What to do: Can you rewrite the items below so that each "GUI agent" becomes "interface agent", with nothing else altered?

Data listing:
+++
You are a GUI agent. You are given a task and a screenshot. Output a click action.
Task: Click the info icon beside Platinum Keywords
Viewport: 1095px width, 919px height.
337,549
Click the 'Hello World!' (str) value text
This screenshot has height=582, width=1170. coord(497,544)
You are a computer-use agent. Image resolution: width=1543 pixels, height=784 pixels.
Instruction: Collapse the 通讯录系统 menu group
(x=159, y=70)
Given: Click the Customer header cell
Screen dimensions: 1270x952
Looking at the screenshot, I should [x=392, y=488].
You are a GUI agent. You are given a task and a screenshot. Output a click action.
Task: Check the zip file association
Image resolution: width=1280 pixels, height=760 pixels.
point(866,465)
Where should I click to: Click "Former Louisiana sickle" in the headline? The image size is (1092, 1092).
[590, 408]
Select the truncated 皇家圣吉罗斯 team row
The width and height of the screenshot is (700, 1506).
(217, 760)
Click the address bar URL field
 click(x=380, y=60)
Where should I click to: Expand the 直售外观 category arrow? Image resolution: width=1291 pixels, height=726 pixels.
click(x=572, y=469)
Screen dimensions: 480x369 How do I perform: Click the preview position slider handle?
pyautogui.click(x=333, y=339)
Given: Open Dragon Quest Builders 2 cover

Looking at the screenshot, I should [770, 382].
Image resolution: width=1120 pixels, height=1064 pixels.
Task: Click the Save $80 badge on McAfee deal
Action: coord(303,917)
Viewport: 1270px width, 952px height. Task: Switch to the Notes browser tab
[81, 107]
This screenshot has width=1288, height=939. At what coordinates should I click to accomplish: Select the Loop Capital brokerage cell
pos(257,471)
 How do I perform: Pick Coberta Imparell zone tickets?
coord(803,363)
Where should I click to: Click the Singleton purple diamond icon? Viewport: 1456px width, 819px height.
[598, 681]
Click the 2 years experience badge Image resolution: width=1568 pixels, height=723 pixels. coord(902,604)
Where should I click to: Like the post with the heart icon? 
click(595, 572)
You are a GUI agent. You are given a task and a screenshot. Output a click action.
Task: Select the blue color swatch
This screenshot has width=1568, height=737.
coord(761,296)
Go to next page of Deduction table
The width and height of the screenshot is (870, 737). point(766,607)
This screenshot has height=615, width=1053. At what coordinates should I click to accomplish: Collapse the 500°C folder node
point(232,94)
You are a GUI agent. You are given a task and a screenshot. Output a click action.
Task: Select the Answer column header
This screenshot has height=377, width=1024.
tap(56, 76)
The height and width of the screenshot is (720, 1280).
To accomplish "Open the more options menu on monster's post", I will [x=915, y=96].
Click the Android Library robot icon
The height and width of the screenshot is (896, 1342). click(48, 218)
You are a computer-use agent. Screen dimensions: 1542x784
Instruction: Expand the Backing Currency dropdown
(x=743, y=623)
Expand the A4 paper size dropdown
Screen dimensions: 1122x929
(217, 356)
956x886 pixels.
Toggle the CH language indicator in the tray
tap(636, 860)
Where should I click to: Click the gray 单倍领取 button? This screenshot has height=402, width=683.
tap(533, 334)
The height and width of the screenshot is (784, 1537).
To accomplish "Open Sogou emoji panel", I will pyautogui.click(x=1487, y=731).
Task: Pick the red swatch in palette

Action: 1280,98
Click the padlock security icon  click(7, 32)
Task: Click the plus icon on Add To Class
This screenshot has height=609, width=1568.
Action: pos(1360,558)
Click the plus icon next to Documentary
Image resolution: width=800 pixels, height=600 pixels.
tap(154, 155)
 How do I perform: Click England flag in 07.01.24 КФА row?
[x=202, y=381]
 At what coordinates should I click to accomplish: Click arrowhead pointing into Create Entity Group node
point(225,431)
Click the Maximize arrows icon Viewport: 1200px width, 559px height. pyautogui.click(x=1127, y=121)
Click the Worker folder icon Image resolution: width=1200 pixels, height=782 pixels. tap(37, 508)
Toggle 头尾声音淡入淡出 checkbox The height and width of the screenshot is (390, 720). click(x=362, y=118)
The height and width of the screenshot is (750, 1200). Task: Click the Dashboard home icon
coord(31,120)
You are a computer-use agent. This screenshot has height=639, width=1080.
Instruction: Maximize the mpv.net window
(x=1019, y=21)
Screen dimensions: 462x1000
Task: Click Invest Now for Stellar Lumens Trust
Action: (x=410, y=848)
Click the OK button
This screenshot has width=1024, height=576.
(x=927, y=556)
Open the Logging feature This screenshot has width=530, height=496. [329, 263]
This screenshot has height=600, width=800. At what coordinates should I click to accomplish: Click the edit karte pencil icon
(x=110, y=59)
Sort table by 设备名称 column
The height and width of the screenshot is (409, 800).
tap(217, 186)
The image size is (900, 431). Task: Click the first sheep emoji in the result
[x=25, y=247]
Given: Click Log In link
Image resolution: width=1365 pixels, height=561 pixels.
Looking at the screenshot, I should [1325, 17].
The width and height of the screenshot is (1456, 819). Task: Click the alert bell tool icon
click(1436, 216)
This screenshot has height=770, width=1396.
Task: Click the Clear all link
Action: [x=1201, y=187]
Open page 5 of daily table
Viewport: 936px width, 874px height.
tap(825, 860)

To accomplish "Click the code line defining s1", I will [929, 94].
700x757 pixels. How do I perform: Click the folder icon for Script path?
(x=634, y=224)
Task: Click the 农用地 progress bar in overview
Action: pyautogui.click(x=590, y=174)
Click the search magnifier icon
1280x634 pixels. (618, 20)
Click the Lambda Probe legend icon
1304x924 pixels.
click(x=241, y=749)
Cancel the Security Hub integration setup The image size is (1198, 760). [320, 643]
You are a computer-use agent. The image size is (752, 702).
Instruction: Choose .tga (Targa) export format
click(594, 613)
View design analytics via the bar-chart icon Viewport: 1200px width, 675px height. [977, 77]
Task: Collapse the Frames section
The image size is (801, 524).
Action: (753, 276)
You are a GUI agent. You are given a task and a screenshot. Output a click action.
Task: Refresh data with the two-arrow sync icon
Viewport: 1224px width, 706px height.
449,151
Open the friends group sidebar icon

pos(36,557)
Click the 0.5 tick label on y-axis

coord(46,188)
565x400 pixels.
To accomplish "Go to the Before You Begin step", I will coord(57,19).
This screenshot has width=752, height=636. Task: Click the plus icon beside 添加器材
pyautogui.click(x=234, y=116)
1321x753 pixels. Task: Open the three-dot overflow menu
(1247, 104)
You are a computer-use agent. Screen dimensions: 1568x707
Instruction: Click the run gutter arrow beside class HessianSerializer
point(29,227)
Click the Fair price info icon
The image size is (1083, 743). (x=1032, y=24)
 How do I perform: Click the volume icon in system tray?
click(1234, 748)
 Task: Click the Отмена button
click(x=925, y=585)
+++
Solution to this problem:
You are a interface agent. You are given a task and a screenshot. Output a click action.
Task: Click the info icon beside Platinum Keywords
Viewport: 1095px width, 919px height.
337,549
Click the 'Hello World!' (str) value text
This screenshot has height=582, width=1170. coord(497,544)
You are a computer-use agent. Image resolution: width=1543 pixels, height=784 pixels.
Instruction: Collapse the 通讯录系统 menu group
(x=159, y=70)
Given: Click the Customer header cell
Screen dimensions: 1270x952
Looking at the screenshot, I should [x=392, y=488].
You are a interface agent. You are given a task and a screenshot. Output a click action.
Task: Check the zip file association
Image resolution: width=1280 pixels, height=760 pixels.
point(866,465)
Where should I click to: Click "Former Louisiana sickle" in the headline? The image size is (1092, 1092).
[590, 408]
Select the truncated 皇家圣吉罗斯 team row
The width and height of the screenshot is (700, 1506).
(217, 760)
Click the address bar URL field
 click(x=380, y=60)
Where should I click to: Expand the 直售外观 category arrow? Image resolution: width=1291 pixels, height=726 pixels.
click(x=572, y=469)
Screen dimensions: 480x369 How do I perform: Click the preview position slider handle?
pyautogui.click(x=333, y=339)
Given: Open Dragon Quest Builders 2 cover

Looking at the screenshot, I should [770, 382].
Image resolution: width=1120 pixels, height=1064 pixels.
Task: Click the Save $80 badge on McAfee deal
Action: coord(303,917)
Viewport: 1270px width, 952px height. Task: Switch to the Notes browser tab
[81, 107]
This screenshot has width=1288, height=939. At what coordinates should I click to accomplish: Select the Loop Capital brokerage cell
pos(257,471)
 How do I perform: Pick Coberta Imparell zone tickets?
coord(803,363)
Where should I click to: Click the Singleton purple diamond icon? Viewport: 1456px width, 819px height.
[598, 681]
Click the 2 years experience badge Image resolution: width=1568 pixels, height=723 pixels. coord(902,604)
Where should I click to: Like the post with the heart icon? 
click(595, 572)
You are a interface agent. You are given a task and a screenshot. Output a click action.
Task: Select the blue color swatch
This screenshot has width=1568, height=737.
coord(761,296)
Go to next page of Deduction table
The width and height of the screenshot is (870, 737). point(766,607)
This screenshot has height=615, width=1053. At what coordinates should I click to accomplish: Collapse the 500°C folder node
point(232,94)
You are a interface agent. You are given a task and a screenshot. Output a click action.
Task: Select the Answer column header
This screenshot has height=377, width=1024.
tap(56, 76)
The height and width of the screenshot is (720, 1280).
To accomplish "Open the more options menu on monster's post", I will [x=915, y=96].
Click the Android Library robot icon
The height and width of the screenshot is (896, 1342). click(48, 218)
You are a computer-use agent. Screen dimensions: 1542x784
Instruction: Expand the Backing Currency dropdown
(x=743, y=623)
Expand the A4 paper size dropdown
Screen dimensions: 1122x929
(217, 356)
956x886 pixels.
Toggle the CH language indicator in the tray
tap(636, 860)
Where should I click to: Click the gray 单倍领取 button? This screenshot has height=402, width=683.
tap(533, 334)
The height and width of the screenshot is (784, 1537).
To accomplish "Open Sogou emoji panel", I will pyautogui.click(x=1487, y=731).
Task: Pick the red swatch in palette

Action: 1280,98
Click the padlock security icon  click(7, 32)
Task: Click the plus icon on Add To Class
This screenshot has height=609, width=1568.
Action: pos(1360,558)
Click the plus icon next to Documentary
Image resolution: width=800 pixels, height=600 pixels.
tap(154, 155)
 How do I perform: Click England flag in 07.01.24 КФА row?
[x=202, y=381]
 At what coordinates should I click to accomplish: Click arrowhead pointing into Create Entity Group node
point(225,431)
Click the Maximize arrows icon Viewport: 1200px width, 559px height. pyautogui.click(x=1127, y=121)
Click the Worker folder icon Image resolution: width=1200 pixels, height=782 pixels. tap(37, 508)
Toggle 头尾声音淡入淡出 checkbox The height and width of the screenshot is (390, 720). click(x=362, y=118)
The height and width of the screenshot is (750, 1200). Task: Click the Dashboard home icon
coord(31,120)
You are a computer-use agent. This screenshot has height=639, width=1080.
Instruction: Maximize the mpv.net window
(x=1019, y=21)
Screen dimensions: 462x1000
Task: Click Invest Now for Stellar Lumens Trust
Action: (x=410, y=848)
Click the OK button
This screenshot has width=1024, height=576.
(x=927, y=556)
Open the Logging feature This screenshot has width=530, height=496. [329, 263]
This screenshot has height=600, width=800. At what coordinates should I click to accomplish: Click the edit karte pencil icon
(x=110, y=59)
Sort table by 设备名称 column
The height and width of the screenshot is (409, 800).
tap(217, 186)
The image size is (900, 431). Task: Click the first sheep emoji in the result
[x=25, y=247]
Given: Click Log In link
Image resolution: width=1365 pixels, height=561 pixels.
Looking at the screenshot, I should [1325, 17].
The width and height of the screenshot is (1456, 819). Task: Click the alert bell tool icon
click(1436, 216)
This screenshot has height=770, width=1396.
Task: Click the Clear all link
Action: [x=1201, y=187]
Open page 5 of daily table
Viewport: 936px width, 874px height.
tap(825, 860)

To accomplish "Click the code line defining s1", I will [929, 94].
700x757 pixels. How do I perform: Click the folder icon for Script path?
(x=634, y=224)
Task: Click the 农用地 progress bar in overview
Action: pyautogui.click(x=590, y=174)
Click the search magnifier icon
1280x634 pixels. (618, 20)
Click the Lambda Probe legend icon
1304x924 pixels.
click(x=241, y=749)
Cancel the Security Hub integration setup The image size is (1198, 760). [320, 643]
You are a computer-use agent. The image size is (752, 702).
Instruction: Choose .tga (Targa) export format
click(594, 613)
View design analytics via the bar-chart icon Viewport: 1200px width, 675px height. [977, 77]
Task: Collapse the Frames section
The image size is (801, 524).
Action: (753, 276)
You are a interface agent. You are given a task and a screenshot. Output a click action.
Task: Refresh data with the two-arrow sync icon
Viewport: 1224px width, 706px height.
449,151
Open the friends group sidebar icon

pos(36,557)
Click the 0.5 tick label on y-axis

coord(46,188)
565x400 pixels.
To accomplish "Go to the Before You Begin step", I will coord(57,19).
This screenshot has width=752, height=636. Task: Click the plus icon beside 添加器材
pyautogui.click(x=234, y=116)
1321x753 pixels. Task: Open the three-dot overflow menu
(1247, 104)
You are a computer-use agent. Screen dimensions: 1568x707
Instruction: Click the run gutter arrow beside class HessianSerializer
point(29,227)
Click the Fair price info icon
The image size is (1083, 743). (x=1032, y=24)
 How do I perform: Click the volume icon in system tray?
click(1234, 748)
 Task: Click the Отмена button
click(x=925, y=585)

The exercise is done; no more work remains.